───── Source records ─────

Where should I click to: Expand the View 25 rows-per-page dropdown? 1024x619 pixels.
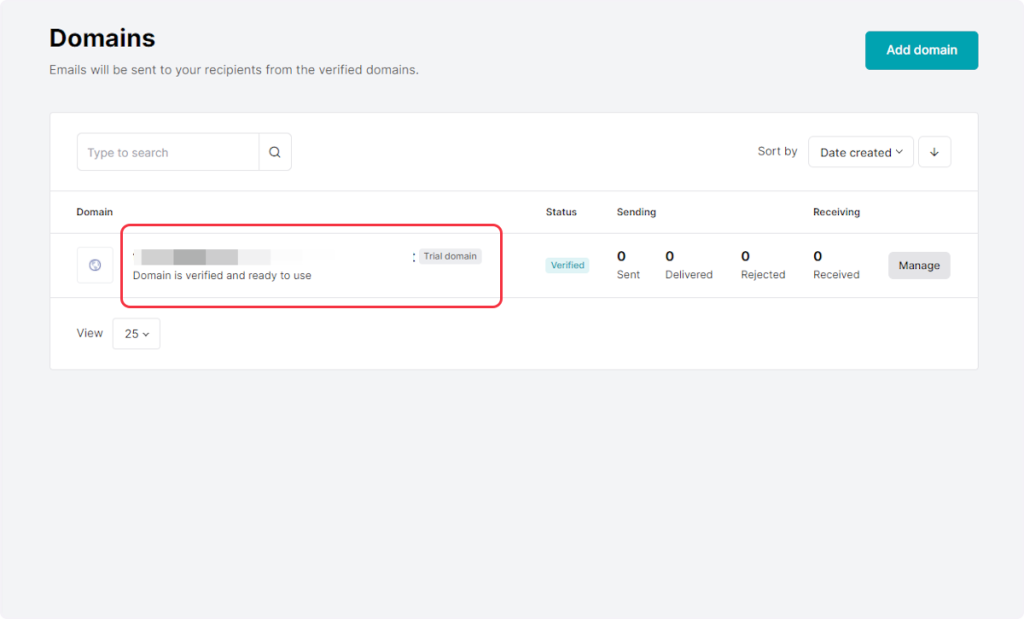click(136, 334)
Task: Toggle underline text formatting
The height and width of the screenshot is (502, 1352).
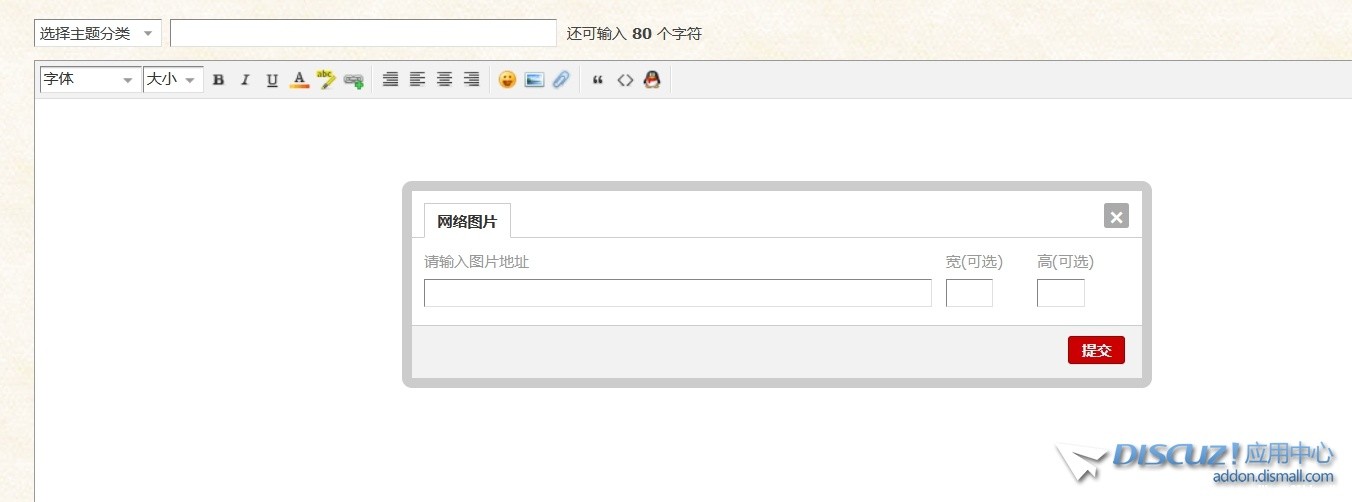Action: (x=272, y=80)
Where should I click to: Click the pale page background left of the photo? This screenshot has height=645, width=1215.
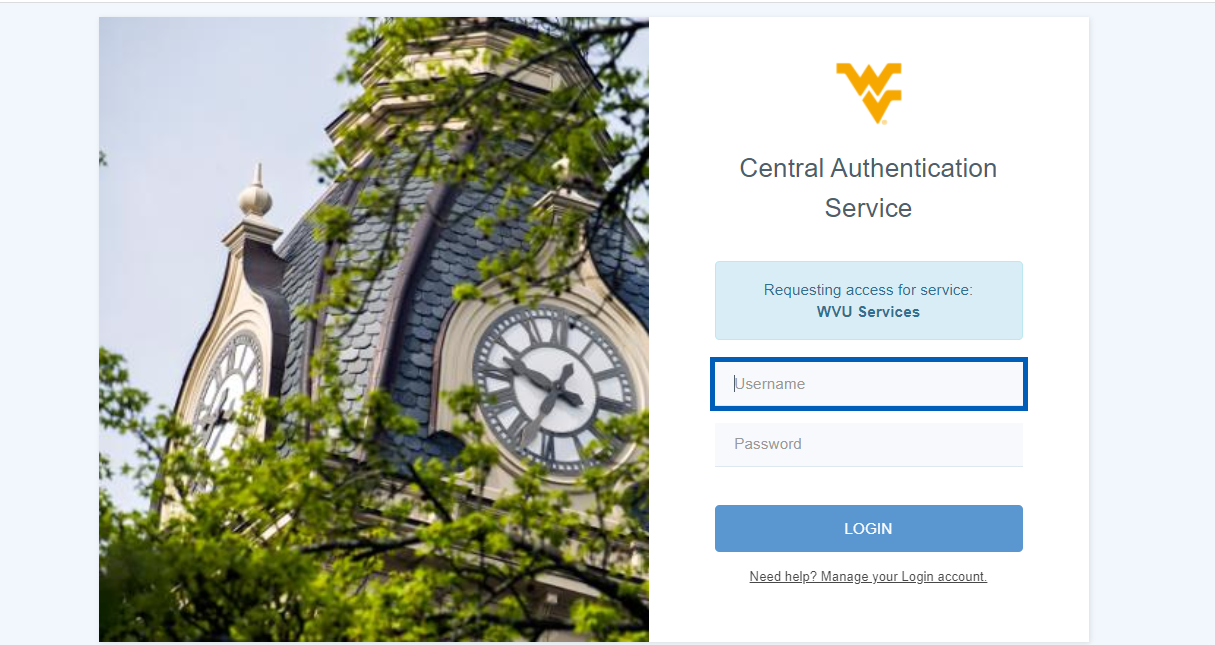50,330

─────

**Work task**
This task calls for the lines from the line holding "Where should I click to: Click" through the last line above, restated word for word with both ends included and the pictures dropped.

**Written reply**
Where should I click to: Click the pale page background left of the photo? This screenshot has height=645, width=1215.
50,330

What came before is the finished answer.